Field trials of production in Montana, currently the center of U.S. camelina research, showed a vast array of results of 330-1,700 lbs of seed per acre, with oil content varying between 29 and 40%. Optimal seeding rates have actually been determined to be in the 6-8 pound per acre range, as the seeds' small size of 400,000 seeds per pound can produce issues in germination to achieve an ideal plant density of around 9 plants per sq. ft.

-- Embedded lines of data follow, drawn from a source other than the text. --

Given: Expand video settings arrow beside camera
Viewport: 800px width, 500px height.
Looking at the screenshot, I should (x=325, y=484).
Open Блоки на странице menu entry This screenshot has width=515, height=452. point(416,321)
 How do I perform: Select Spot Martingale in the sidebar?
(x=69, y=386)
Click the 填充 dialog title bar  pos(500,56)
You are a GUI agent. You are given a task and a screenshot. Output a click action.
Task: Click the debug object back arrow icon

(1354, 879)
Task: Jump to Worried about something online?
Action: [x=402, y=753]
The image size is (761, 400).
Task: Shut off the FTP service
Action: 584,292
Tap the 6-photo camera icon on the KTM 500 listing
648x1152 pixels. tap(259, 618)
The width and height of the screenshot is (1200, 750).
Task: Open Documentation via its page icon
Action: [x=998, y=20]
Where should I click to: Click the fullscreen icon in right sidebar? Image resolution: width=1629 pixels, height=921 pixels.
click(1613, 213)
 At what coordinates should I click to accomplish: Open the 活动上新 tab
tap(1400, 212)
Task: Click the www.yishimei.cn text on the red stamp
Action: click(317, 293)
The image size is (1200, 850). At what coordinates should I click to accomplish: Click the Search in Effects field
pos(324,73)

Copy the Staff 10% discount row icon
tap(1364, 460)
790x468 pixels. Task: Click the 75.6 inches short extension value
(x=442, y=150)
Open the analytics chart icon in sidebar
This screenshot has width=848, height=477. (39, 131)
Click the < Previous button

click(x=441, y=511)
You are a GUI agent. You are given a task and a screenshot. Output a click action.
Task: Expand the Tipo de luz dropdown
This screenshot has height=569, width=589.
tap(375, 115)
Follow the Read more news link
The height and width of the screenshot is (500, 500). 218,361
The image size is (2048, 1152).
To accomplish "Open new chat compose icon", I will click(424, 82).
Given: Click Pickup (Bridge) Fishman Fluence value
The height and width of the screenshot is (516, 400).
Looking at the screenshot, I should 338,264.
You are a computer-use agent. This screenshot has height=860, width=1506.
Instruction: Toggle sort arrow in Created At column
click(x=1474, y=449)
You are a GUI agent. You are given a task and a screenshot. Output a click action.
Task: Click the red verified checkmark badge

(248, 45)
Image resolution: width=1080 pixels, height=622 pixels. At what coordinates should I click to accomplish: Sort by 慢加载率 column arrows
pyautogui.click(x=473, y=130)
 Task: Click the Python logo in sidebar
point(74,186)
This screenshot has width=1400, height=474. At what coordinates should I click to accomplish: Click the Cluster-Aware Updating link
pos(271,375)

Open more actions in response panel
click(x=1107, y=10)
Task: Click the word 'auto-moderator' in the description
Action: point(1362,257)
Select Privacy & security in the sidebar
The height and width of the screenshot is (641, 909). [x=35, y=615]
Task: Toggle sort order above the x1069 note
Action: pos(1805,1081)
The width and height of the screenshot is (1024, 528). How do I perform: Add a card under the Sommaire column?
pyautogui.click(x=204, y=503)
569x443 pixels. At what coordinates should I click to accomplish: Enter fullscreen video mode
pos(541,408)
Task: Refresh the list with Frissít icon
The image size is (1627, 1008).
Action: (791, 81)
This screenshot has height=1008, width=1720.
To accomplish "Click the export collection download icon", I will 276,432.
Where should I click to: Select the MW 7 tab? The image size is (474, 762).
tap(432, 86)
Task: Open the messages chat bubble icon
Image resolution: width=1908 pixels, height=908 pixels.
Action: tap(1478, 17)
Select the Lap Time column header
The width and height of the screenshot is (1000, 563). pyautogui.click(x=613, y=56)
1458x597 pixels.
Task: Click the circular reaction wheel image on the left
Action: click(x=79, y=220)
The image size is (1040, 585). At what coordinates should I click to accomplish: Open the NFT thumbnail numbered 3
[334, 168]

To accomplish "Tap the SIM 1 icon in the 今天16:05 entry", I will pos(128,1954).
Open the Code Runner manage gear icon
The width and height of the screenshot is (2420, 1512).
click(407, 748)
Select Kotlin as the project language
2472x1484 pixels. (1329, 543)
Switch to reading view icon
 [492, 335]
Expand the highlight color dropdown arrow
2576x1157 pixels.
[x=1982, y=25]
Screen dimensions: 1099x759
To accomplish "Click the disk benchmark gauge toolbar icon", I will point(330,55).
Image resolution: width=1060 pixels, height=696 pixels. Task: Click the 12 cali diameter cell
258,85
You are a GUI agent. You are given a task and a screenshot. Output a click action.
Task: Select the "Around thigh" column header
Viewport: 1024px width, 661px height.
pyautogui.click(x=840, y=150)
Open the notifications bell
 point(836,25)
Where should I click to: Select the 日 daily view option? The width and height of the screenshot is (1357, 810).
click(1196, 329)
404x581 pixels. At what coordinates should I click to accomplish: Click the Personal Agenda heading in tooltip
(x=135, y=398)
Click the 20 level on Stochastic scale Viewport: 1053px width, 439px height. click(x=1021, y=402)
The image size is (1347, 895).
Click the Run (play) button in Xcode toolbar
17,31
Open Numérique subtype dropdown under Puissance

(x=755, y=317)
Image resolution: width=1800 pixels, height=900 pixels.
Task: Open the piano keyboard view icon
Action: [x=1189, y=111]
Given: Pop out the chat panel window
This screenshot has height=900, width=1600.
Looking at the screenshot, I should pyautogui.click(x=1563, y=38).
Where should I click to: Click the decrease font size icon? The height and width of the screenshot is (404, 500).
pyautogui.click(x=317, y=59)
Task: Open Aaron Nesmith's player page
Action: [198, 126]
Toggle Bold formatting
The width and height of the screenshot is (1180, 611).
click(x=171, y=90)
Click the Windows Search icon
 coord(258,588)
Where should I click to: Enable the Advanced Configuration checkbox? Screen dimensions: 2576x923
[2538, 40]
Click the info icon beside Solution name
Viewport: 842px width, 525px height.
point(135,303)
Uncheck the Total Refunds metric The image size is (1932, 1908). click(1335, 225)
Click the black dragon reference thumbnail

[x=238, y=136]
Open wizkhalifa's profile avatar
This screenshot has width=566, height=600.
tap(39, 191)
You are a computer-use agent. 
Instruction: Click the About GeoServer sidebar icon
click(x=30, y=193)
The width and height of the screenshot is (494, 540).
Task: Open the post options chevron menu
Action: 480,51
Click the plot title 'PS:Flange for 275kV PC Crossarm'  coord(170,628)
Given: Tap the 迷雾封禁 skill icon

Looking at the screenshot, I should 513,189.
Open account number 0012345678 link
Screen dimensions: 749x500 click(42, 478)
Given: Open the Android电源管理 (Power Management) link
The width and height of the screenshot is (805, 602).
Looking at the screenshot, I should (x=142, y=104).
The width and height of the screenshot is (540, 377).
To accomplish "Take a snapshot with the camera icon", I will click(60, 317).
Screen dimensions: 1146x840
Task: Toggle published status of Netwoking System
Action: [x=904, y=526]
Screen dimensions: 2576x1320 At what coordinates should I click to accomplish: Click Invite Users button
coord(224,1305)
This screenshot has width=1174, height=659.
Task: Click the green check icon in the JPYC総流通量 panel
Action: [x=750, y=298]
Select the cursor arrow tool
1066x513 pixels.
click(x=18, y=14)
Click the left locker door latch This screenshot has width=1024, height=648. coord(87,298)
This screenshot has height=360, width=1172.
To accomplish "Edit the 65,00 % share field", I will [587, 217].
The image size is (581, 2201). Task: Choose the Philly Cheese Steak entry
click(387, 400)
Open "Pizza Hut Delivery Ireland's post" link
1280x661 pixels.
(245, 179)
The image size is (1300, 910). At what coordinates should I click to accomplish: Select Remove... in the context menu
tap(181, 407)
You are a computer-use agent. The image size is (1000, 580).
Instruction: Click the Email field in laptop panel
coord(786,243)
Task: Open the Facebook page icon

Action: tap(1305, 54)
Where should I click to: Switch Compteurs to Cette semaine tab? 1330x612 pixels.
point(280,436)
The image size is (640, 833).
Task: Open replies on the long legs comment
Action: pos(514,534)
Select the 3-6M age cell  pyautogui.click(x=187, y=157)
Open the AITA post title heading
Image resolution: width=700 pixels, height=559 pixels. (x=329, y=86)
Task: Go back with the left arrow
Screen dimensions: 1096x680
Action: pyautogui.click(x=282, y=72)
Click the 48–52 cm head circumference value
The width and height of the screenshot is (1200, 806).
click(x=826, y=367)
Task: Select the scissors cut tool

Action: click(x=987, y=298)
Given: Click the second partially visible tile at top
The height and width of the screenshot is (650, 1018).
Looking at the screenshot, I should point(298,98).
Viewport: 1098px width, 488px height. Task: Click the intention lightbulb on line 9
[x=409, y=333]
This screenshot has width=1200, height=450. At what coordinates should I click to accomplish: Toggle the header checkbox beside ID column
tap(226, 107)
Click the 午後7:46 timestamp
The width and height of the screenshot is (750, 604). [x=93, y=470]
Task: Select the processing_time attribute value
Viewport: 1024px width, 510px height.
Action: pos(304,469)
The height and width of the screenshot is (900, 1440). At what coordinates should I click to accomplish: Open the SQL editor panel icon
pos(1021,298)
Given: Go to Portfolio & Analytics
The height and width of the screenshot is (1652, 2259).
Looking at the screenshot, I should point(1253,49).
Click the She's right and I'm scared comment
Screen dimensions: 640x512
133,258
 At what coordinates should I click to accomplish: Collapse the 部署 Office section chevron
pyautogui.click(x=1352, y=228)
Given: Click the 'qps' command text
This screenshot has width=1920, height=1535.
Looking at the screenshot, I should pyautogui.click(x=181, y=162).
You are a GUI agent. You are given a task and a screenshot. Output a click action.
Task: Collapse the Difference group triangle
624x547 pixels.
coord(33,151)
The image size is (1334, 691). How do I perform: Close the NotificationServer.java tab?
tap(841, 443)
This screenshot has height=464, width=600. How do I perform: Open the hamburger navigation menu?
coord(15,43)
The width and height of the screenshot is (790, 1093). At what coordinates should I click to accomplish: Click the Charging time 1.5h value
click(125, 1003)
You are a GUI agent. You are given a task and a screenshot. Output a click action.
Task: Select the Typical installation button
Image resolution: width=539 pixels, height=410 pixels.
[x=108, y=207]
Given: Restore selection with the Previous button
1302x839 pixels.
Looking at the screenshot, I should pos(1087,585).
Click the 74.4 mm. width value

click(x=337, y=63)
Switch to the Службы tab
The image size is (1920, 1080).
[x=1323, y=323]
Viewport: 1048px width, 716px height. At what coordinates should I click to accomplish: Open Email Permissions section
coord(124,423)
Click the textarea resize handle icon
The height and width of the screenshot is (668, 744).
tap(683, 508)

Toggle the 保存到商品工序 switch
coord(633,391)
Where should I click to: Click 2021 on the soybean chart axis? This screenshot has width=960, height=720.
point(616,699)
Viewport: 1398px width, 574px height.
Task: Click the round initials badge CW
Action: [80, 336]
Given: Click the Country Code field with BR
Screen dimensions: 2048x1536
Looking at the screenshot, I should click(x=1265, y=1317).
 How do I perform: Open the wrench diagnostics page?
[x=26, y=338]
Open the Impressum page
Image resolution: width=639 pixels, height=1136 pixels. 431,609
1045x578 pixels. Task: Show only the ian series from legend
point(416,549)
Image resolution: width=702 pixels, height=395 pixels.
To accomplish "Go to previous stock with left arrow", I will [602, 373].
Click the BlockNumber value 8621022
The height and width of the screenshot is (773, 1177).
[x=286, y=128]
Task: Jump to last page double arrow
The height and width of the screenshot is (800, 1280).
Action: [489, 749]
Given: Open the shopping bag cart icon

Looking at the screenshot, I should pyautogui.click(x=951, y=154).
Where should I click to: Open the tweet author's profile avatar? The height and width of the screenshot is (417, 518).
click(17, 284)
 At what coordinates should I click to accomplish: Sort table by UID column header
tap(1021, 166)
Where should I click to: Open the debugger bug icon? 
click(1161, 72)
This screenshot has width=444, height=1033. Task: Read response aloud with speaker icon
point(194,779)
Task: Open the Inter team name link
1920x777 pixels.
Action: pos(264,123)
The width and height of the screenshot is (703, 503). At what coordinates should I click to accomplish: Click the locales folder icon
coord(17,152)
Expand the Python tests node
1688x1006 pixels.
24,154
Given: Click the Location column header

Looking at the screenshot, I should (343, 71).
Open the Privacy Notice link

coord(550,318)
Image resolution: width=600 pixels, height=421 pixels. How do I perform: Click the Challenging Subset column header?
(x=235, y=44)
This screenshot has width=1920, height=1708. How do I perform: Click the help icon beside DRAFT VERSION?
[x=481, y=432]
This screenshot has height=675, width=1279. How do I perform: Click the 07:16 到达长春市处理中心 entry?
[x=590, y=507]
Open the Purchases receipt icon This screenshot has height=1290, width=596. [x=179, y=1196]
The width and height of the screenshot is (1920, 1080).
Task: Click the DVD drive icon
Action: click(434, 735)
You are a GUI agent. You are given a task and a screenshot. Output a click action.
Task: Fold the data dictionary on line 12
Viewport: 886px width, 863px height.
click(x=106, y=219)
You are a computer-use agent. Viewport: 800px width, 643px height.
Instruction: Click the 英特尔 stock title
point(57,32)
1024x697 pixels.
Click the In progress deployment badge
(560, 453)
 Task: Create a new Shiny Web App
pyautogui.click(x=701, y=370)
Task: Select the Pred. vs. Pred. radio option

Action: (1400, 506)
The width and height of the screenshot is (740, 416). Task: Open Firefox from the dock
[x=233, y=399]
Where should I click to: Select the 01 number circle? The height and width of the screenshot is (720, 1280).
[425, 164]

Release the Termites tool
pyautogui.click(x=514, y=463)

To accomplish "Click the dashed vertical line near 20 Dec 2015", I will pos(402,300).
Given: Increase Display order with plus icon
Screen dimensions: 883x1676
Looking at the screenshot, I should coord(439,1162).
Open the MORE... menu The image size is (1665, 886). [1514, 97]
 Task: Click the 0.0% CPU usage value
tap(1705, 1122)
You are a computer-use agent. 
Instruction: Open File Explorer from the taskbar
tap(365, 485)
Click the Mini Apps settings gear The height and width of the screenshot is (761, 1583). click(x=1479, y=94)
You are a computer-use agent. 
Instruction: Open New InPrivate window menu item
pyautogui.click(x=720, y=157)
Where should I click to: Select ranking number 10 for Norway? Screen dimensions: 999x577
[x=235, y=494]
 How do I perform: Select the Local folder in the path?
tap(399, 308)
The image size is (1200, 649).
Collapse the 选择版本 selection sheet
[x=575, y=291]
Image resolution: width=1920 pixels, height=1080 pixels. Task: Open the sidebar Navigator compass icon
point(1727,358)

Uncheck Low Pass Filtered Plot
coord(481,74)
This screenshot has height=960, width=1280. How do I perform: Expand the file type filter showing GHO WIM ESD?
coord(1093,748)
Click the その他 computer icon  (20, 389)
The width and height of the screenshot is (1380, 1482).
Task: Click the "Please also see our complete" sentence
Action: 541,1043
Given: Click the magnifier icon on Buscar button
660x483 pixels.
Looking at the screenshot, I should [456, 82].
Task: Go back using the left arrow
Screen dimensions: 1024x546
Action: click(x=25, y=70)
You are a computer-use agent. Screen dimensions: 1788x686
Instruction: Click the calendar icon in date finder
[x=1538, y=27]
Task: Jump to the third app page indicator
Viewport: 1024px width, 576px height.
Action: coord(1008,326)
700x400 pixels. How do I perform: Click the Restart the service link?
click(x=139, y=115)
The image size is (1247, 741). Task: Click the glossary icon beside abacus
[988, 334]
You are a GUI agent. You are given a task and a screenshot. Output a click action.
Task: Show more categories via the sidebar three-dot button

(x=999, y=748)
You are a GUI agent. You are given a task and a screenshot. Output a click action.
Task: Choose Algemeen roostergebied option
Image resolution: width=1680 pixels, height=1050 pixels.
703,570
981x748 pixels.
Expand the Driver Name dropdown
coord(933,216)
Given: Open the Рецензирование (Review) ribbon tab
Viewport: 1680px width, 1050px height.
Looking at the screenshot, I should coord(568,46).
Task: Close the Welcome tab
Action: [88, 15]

Camelina's potential might enable Uzbekistan to start breaking out of its most dolorous tradition, the imposition of a cotton monoculture that has warped the country's efforts at agrarian reform since accomplishing self-reliance in 1991. Beginning in the late 19th century, the Russian government determined that Central Asia would become its cotton plantation to feed Moscow's growing fabric market. The process was accelerated under the Soviets. While Azerbaijan, Kazakhstan, Tajikistan and Turkmenistan were likewise ordered by Moscow to plant cotton, Uzbekistan in specific was singled out to produce "white gold."
By the end of the 1930s the Soviet Union had actually ended up being self-dependent in cotton; five decades later on it had actually ended up being a major exporter of cotton, producing more than one-fifth of the world's production, concentrated in Uzbekistan, which produced 70 percent of the Soviet Union's output.
Try as it might to diversify, in the lack of alternatives Tashkent remains wedded to cotton, producing about 3.6 million heaps every year, which generates more than $1 billion while making up approximately 60 percent of the country's tough currency income.
Beginning in the mid-1960s the Soviet government's regulations for Central Asian cotton production mostly bankrupted the area's scarcest resource, water. Cotton utilizes about 3.5 acre feet of water per acre of plants, leading Soviet coordinators to divert ever-increasing volumes of water from the area's two main rivers, the Amu Darya and Syr Darya, into ineffective watering canals, leading to the remarkable shrinkage of the rivers' last destination, the Aral Sea. The Aral, once the world's fourth-largest inland sea with an area of 26,000 square miles, has diminished to one-quarter its original size in among the 20th century's worst ecological disasters.
And now, the dollars and cents. Dr. Bill Schillinger at Washington State University recently described camelina's service model to Capital Press as: "At 1,400 pounds per acre at 16 cents a pound, camelina would generate $224 per acre; 28-bushel white wheat at $8.23 per bushel would amass $230."
Central Asia has the land, the farms, the watering facilities and a modest wage scale in comparison to America or Europe - all that's missing is the foreign financial investment. U.S. investors have the money and access to the competence of America's land grant universities. What is certain is that biofuel's market share will grow in time; less specific is who will enjoy the benefits of developing it as a practical issue in Central Asia.
If the current past is anything to go by it is not likely to be American and European financiers, fixated as they are on Caspian oil and gas.
But while the Japanese flight experiments suggest Asian interest, American investors have the academic proficiency, if they are prepared to follow the Silk Road into establishing a brand-new market. Certainly anything that lessens water usage and pesticides, diversifies crop production and improves the lot of their agrarian population will receive most mindful factor to consider from Central Asia's governments, and farming and veggie oil processing plants are not just more affordable than pipelines, they can be built more quickly.
And jatropha curcas's biofuel potential? Another story for another time.